【短編】 No.1 車椅子の少年の記録
──これは、七不思議がマガツヒに感染する前の断片。
事故に遭って数日後。
車椅子生活を送る、僕に友達たちは気にせず話しかけてくれるし、一緒に遊んでくれた。
──長く生きた。
いつの間にか…西城学園を彷徨っていた。
気づけば『僕』はあの頃の姿のまま『車椅子の少年』としていた。
七不思議の仲間たちができて、穏やかに仲良く過ごした日々があった。
──ある時マガツヒが広まり、感染した。
…待て。
……なあ、待ってくれ。
僕の記憶。
ダメだ。
僕の怒りすら、忘れてしまったら…。
あの子のことを──
──僕の代わりに死んでしまった、
あの小さな女の子のことを、誰が。
誰が覚えているんだ。
この理不尽な怒りを!
誰が覚えているんだ!
──あれ………名前、なんだったけ…
ああ、まずい…!
ダメだ、ダメだダメだ!
ダメだ
記憶が…
……
…
ポーン、ポーン。
…今日も生贄が来た。
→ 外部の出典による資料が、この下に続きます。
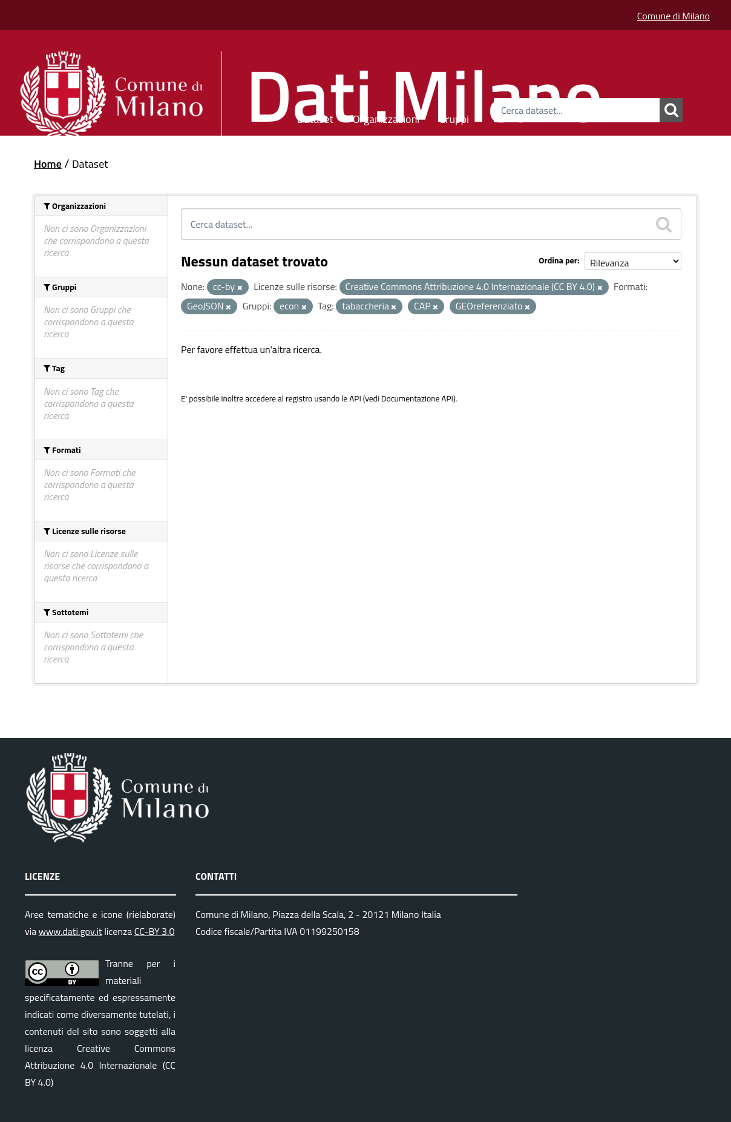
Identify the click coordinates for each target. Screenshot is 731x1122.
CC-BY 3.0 (154, 931)
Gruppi (454, 117)
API (355, 398)
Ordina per (558, 260)
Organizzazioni (386, 117)
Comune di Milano (673, 15)
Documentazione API (417, 398)
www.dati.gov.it (70, 931)
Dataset (315, 117)
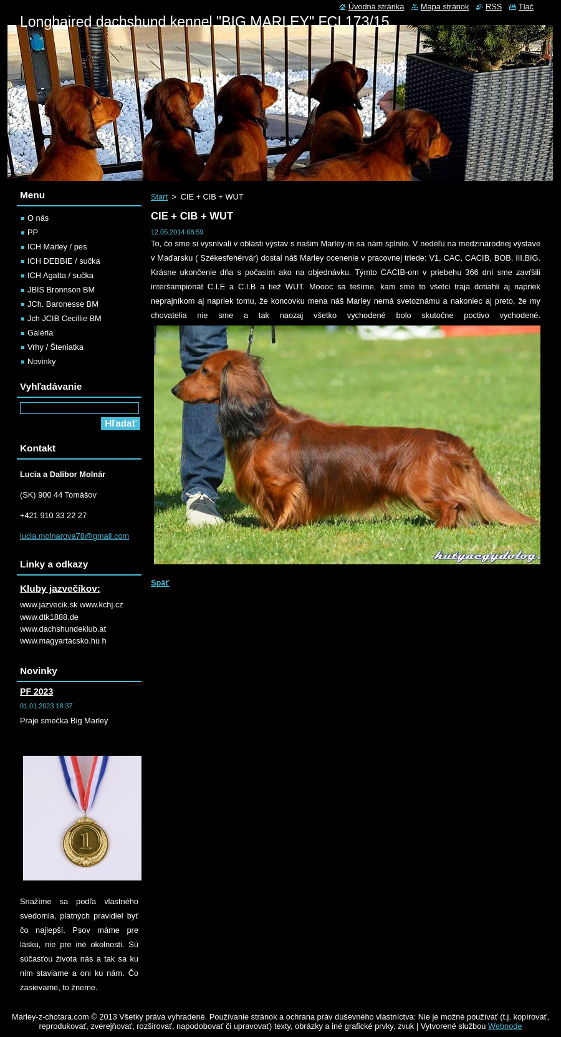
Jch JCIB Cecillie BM (64, 318)
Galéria (40, 332)
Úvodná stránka (376, 6)
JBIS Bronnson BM (61, 289)
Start (159, 196)
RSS (494, 6)
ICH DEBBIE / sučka (63, 261)
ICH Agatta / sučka (60, 275)
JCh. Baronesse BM (62, 304)
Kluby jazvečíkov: (60, 588)
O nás (38, 218)
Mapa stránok (445, 6)
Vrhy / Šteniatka (55, 347)
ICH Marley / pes (57, 246)
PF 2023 (36, 692)
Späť (160, 582)
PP (32, 232)
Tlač (526, 6)
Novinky (41, 361)
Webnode (505, 1026)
黒い髪に青い目、眼鏡をかけた男の子。
なんらかの気配を纏った不思議な少年だ。
「初めまして、お兄さん」
声をかければ驚く顔。
何度、ここに来る人間を見てきただろう。
ねえ、お兄さん。
僕の足を返してくれよ!
なあ!!
ああそんな顔をしないで、僕は怒ってない。
……怒ってない?
そうだ、怒ってない。ただそれがほしいんだ。
……なんだ、これは。
なんでこんなに、イライラするんだ…。
────くれよ、足を。僕に。
返してくれよ、あの時、走れてた足を
きっと、僕はそれを求めている。
この日々にいつか終止符が打たれると信じる。